While Los Angeles is always in his heart, Phil has also fallen in love with New Orleans. His travels to the city for a friend's actual voodoo wedding inspired the name of 7Horse's sophomore effort, Songs for a Voodoo Wedding.

"See those two people over there, the blonde woman and the guy talking gesticulating," Phil asks as he points to a couple standing on another side of the bar. "My wife is over there with them, and the four of us went to New Orleans together. They were the ones getting married down there, this is the couple."

"We're not going to be here every time they do an interview," laughs the man, as he overhears Phil talking about them.

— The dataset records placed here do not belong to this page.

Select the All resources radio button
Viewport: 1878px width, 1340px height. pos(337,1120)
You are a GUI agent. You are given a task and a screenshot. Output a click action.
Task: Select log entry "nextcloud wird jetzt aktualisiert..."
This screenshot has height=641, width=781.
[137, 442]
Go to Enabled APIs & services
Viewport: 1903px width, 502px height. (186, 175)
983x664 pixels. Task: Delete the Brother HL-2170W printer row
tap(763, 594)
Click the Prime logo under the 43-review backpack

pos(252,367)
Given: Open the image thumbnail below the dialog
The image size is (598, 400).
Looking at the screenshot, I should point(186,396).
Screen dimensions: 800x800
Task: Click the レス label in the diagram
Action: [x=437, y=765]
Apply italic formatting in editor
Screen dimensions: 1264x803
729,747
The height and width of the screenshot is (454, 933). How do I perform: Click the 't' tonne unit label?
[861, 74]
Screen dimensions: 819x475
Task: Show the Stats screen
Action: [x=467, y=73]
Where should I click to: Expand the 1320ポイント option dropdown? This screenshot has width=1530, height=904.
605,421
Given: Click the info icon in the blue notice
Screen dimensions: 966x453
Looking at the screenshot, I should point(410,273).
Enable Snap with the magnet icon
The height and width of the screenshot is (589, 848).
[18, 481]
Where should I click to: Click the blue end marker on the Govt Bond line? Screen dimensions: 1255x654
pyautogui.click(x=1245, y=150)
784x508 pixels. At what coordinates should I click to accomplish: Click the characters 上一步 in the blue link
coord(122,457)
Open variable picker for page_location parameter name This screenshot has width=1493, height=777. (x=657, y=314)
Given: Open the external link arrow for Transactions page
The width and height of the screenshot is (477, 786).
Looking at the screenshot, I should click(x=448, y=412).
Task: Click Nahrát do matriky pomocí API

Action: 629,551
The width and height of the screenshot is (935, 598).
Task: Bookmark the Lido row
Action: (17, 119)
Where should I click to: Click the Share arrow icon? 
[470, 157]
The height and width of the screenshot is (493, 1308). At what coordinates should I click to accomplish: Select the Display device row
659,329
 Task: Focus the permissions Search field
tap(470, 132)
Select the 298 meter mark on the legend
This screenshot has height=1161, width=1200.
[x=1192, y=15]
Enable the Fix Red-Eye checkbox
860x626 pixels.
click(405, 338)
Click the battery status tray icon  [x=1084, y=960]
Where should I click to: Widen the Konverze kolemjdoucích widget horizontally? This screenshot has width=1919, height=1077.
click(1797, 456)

"I love jazz and blues, in particular early rock 'n' roll, and New Orleans is the birthplace of all that. I've been to every music city – Austin, Nashville, New York City, Los Angeles, Chicago – and there's no place like New Orleans," states Phil. "Frenchmen Street, we don't have anything like it in Los Angeles. It's bar after bar after bar, with a crowd and band in every one, and all the bands are good. There's a reggae bar next to a Dixieland old-school traditional jazz band in a bar then a funky brass band. Within 20 minutes, I heard amazing music in four different places just walking down the street. That place really got to me, so I wanted to name check it in our song ['Flying High (With No ID)"] because it's all true. That song has a lot of what really happened. The trip down there I, in fact, showed up at the airport without a driver's license."

Joie interjects, "Wait a second! And…"

"I don't like flying that much, so I thought I would soften the experience with a cannabis lollipop. I get to security, open my wallet and don't have my driver's license. But I think it helped me because under normal circumstances, panic might have set in," Phil divulges. "The real thrust of that song, though, is that time in New Orleans, experiencing the culture there."

As the pair of band brothers prepares for next week's release of Songs for a Voodoo Wedding, they talk about why their musical partnership has been able to withstand so much and persevere over more than two decades.

"When you're 20 years old, you're just blindly go out there thinking the world is going to open up for you," observes Phil. "For some it does. Paul McCartney wrote 'Yesterday' when he was around 22, but how many of those guys are around? I certainly wasn't one. We had to stick it out for a bit longer to get onto something where we feel like, 'this is our thing that we like to do, and we're going to keep doing it no matter what.' We both believe that, so it makes it easy for us to go forward."

"This is really a rebirth, that's the greatest thing about it," continues Joie. "We really a tapped into a whole new line. It's like the spike went into the ground, and a whole new well popped up. It's so refreshing and beautiful. I feel pretty good about it.

"The key ingredient here, what do you need most in life from another person is optimism. Everybody wants to say no, so when you run into somebody who says yes, that's a key ingredient. That's what Joie's about. He's a true believer, and that's what keeps us rolling. You have to have that because it's so difficult. We had to battle with the record company machinery back in the day, and now those days are over. We're on your own, which is great in certain ways, but there's so much to do because the machine doesn't exist to support you; you have to do everything yourself," concludes Phil. "Baseball's another thing that I love, and Tommy Lasorda used to say something like, 'If you have 25 guys pulling on the same side of the rope anything is possible, but if you have half the team pulling the other way saying, 'I don't believe in this thing,' then you're going nowhere.' It's the same thing in a band. If you have two guys going one way and another guy going the other way, even if it's the most talented band in the world, it's going to be impossible. But if you don't stop, you can't fail."